--- BEGIN ---

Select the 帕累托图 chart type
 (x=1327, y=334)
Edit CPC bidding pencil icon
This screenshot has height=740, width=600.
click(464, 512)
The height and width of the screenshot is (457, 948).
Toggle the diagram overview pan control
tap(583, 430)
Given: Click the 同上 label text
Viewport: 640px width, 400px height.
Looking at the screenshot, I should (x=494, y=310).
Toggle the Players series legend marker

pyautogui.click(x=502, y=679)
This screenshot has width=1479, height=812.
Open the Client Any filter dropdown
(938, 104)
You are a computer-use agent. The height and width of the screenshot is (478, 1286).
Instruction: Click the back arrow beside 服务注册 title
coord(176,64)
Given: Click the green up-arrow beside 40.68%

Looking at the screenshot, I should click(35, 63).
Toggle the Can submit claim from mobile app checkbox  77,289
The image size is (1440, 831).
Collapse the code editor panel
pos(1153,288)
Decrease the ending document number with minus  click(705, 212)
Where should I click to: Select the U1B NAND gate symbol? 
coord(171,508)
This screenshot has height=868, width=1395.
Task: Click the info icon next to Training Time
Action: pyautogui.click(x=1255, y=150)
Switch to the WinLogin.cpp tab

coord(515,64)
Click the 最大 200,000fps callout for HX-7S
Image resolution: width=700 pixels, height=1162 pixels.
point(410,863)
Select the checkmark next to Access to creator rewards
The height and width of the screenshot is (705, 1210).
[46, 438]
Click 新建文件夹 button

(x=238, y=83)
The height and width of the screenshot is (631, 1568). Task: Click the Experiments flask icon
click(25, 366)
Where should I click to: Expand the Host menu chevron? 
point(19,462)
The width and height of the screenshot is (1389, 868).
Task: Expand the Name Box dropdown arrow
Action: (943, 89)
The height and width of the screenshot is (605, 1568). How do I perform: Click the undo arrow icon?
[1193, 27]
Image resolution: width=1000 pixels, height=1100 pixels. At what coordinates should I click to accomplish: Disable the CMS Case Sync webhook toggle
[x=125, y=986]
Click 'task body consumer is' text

--- END ---

## DIRECTIVE
Copy the records above again, changing every "The height and width of the screenshot is" to "The screenshot size is" and keeping everything else the same.

## SOLUTION TO THIS PROBLEM
Select the 帕累托图 chart type
 (x=1327, y=334)
Edit CPC bidding pencil icon
This screenshot has height=740, width=600.
click(464, 512)
The screenshot size is (457, 948).
Toggle the diagram overview pan control
tap(583, 430)
Given: Click the 同上 label text
Viewport: 640px width, 400px height.
Looking at the screenshot, I should (x=494, y=310).
Toggle the Players series legend marker

pyautogui.click(x=502, y=679)
This screenshot has width=1479, height=812.
Open the Client Any filter dropdown
(938, 104)
You are a computer-use agent. The screenshot size is (478, 1286).
Instruction: Click the back arrow beside 服务注册 title
coord(176,64)
Given: Click the green up-arrow beside 40.68%

Looking at the screenshot, I should click(35, 63).
Toggle the Can submit claim from mobile app checkbox  77,289
The image size is (1440, 831).
Collapse the code editor panel
pos(1153,288)
Decrease the ending document number with minus  click(705, 212)
Where should I click to: Select the U1B NAND gate symbol? 
coord(171,508)
This screenshot has height=868, width=1395.
Task: Click the info icon next to Training Time
Action: pyautogui.click(x=1255, y=150)
Switch to the WinLogin.cpp tab

coord(515,64)
Click the 最大 200,000fps callout for HX-7S
Image resolution: width=700 pixels, height=1162 pixels.
point(410,863)
Select the checkmark next to Access to creator rewards
The screenshot size is (705, 1210).
[46, 438]
Click 新建文件夹 button

(x=238, y=83)
The screenshot size is (631, 1568). Task: Click the Experiments flask icon
click(25, 366)
Where should I click to: Expand the Host menu chevron? 
point(19,462)
The width and height of the screenshot is (1389, 868).
Task: Expand the Name Box dropdown arrow
Action: (943, 89)
The screenshot size is (605, 1568). How do I perform: Click the undo arrow icon?
[1193, 27]
Image resolution: width=1000 pixels, height=1100 pixels. At what coordinates should I click to accomplish: Disable the CMS Case Sync webhook toggle
[x=125, y=986]
Click 'task body consumer is' text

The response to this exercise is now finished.